Now, every time I come across another business news story touting development based on “grants” or “subsidies,” it’s all I can do not to lose my cool. That’s especially true when they use euphemisms like “opportunity zone” or “economic revitalization.”
This year, state government will spend nearly $850 million on loans, subsidies, and grants to private businesses. The horse racing industry alone will get a cool $230 million.
Can we call a spade a spade? Harrisburg politicians are cutting checks for their districts or for well-connected businesses.

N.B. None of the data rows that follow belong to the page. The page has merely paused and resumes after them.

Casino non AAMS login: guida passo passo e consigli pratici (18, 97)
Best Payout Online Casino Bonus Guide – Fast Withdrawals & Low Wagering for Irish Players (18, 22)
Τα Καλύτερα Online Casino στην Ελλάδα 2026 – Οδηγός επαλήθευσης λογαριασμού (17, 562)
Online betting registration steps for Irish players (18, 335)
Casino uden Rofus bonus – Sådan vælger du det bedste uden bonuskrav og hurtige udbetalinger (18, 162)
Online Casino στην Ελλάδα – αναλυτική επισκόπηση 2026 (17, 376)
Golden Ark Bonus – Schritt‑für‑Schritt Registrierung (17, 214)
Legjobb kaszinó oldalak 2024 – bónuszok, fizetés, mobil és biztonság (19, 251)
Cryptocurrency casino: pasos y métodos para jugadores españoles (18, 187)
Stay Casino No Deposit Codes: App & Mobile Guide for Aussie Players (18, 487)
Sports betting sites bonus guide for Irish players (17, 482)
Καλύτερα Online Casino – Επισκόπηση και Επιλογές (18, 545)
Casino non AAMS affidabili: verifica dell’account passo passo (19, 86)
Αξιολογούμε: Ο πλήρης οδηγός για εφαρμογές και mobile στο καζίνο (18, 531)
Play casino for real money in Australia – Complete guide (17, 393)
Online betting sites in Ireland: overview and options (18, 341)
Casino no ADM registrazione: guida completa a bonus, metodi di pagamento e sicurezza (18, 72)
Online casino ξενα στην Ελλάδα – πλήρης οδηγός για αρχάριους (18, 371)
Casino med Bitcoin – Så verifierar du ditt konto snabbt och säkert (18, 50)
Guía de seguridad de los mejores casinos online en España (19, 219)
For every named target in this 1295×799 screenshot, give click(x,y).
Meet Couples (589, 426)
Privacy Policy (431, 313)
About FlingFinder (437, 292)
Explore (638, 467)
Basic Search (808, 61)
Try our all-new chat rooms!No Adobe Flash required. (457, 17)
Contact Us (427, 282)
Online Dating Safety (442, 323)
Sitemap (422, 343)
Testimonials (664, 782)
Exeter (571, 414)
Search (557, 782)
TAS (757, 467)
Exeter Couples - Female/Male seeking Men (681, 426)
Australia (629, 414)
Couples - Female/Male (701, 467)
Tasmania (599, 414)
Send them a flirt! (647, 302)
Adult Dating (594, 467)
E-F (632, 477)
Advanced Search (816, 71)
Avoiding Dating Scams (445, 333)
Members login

Sometimes the excuse is that a declining town or run-down city block needs some extra juice—so businesses who operate there get a nice pile of unaccountable money. Other times there is no excuse, just a (failed) $6 billion backroom deal for Amazon’s HQ2 between Governor Wolf and Jeff Bezos, the richest man in the world.
I ran a construction company in the early 2000s. I was a job creator. Small businesses like mine—family-owned, serving a local community—are the secret ingredient to lasting economic development. We were thrifty and competitive, and we didn’t ask taxpayers for a handout or to shoulder our risk.
That’s why my position on this issue hasn’t changed. If you asked my opinion 20 years ago on handouts for businesses—”corporate welfare,” as I call it—I would have given the same answer: let there be a level playing field, instead of politicians picking winners and losers. Small businesses shouldn’t foot the bill for taxes that subsidize their biggest competitors.
Maybe that’s why job creators, and the educated workforce they need, have been fleeing the state for decades. But we can reverse this trend: Lower the sky-high corporate tax rate for all rather than bribing certain businesses. Cut back on burdensome regulations and licensing that represent barriers to job creators and job seekers alike. Limit state spending growth to avoid deficits and tax increases.
We can keep spending money on corporate welfare—handouts for Pennsylvania’s richest—or we can put it back in taxpayers’ pockets, so they can invest it in their own communities and strengthen small businesses.
Which will provide a better return on investment?
Jeffery Williams is a small business owner and advocate for free-market reform from Lancaster, Pennsylvania.